With the national lockdown entering its fourth stage on Monday, the finances of major states across the country are likely to come under severe pressure while job losses are expected to mount. An analysis done by Crisil says eight states, which account for 60 percent of country's GDP and 58 percent workforce, have a higher share of red zones compared to other parts of the country. Red zones are areas where any economic activity is still prohibited. This is likely to not only put the finances of these states under pressure but also result in huge loss of employment.
"Maharashtra, Tamil Nadu and Gujarat, being most dependent on output from industry and services, are more vulnerable to output losses as they face restrictions," the report says. "Andhra Pradesh, Rajasthan and Uttar Pradesh are fiscally more vulnerable due to relatively higher debt ratios. These states also have high dependence on revenue sources from petroleum, liquor and stamp duty. Andhra Pradesh, West Bengal and Tamil Nadu have higher share of informal workforce, which is vulnerable to job losses."

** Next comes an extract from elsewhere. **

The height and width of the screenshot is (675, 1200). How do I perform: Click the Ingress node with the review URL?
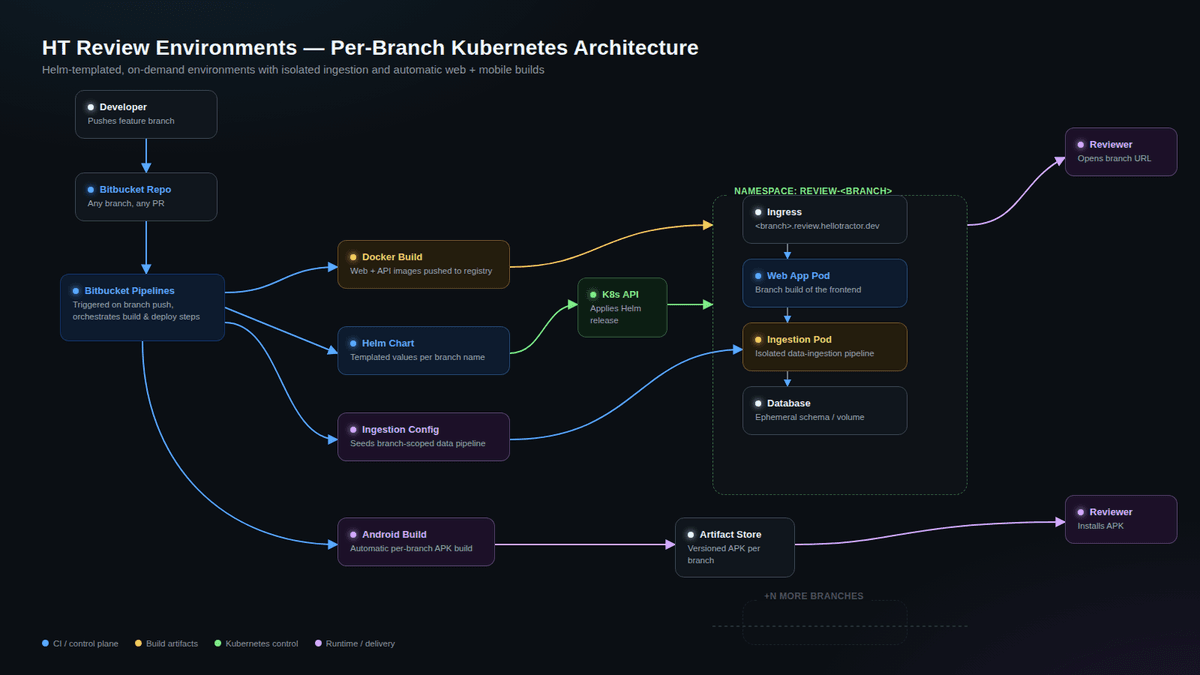pyautogui.click(x=825, y=219)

These states that, including Telengana, account for 65.5 percent of India's manufacturing output, 60 percent of construction output and 53 percent of services. They are also very vulnerable to job losses as only 24 percent of the workforce in these states are in organised sector out of which 43 percent do not have a valid job contract, higher than the national average of 38 percent. Another 26 percent are employed as casual labour and half of the workforce is self employed. "Higher proportion of informal workforce in Andhra Pradesh, West Bengal, Tamil Nadu and Rajasthan make them more susceptible to job losses," Crisil said.

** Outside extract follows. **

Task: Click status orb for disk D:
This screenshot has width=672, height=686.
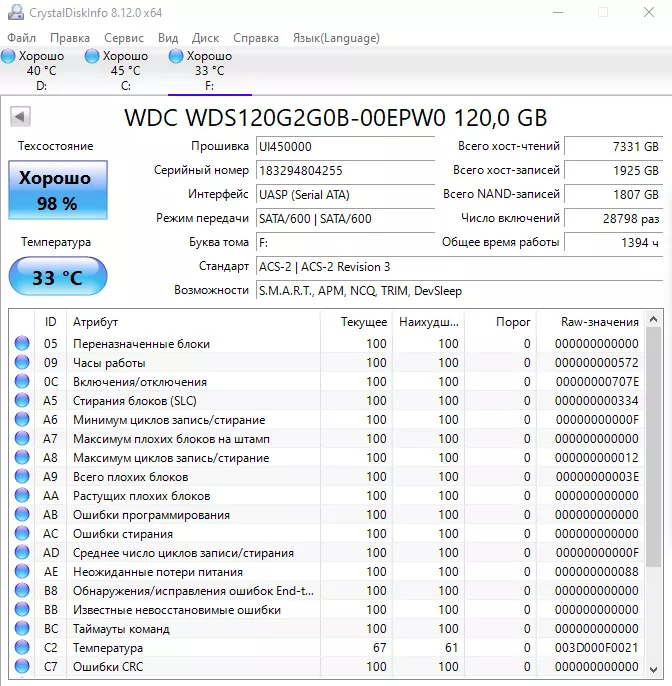Action: coord(9,57)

The impact on their finances will also be severe as taxes from petroleum, liquor and stamp duty account for a bulk of their revenues. "With the lockdown, revenues from these sources have dried up. Taxes on petroleum, stamp duties and registration are dependent on economic activity and usually tend to dip during slowdowns," it said. "But the fall in excise from liquor - a relative inelastic source of revenue accounting for 10 percent of the own tax revenue of states - will diminish states' coffers. This could otherwise have helped during a downturn," it added.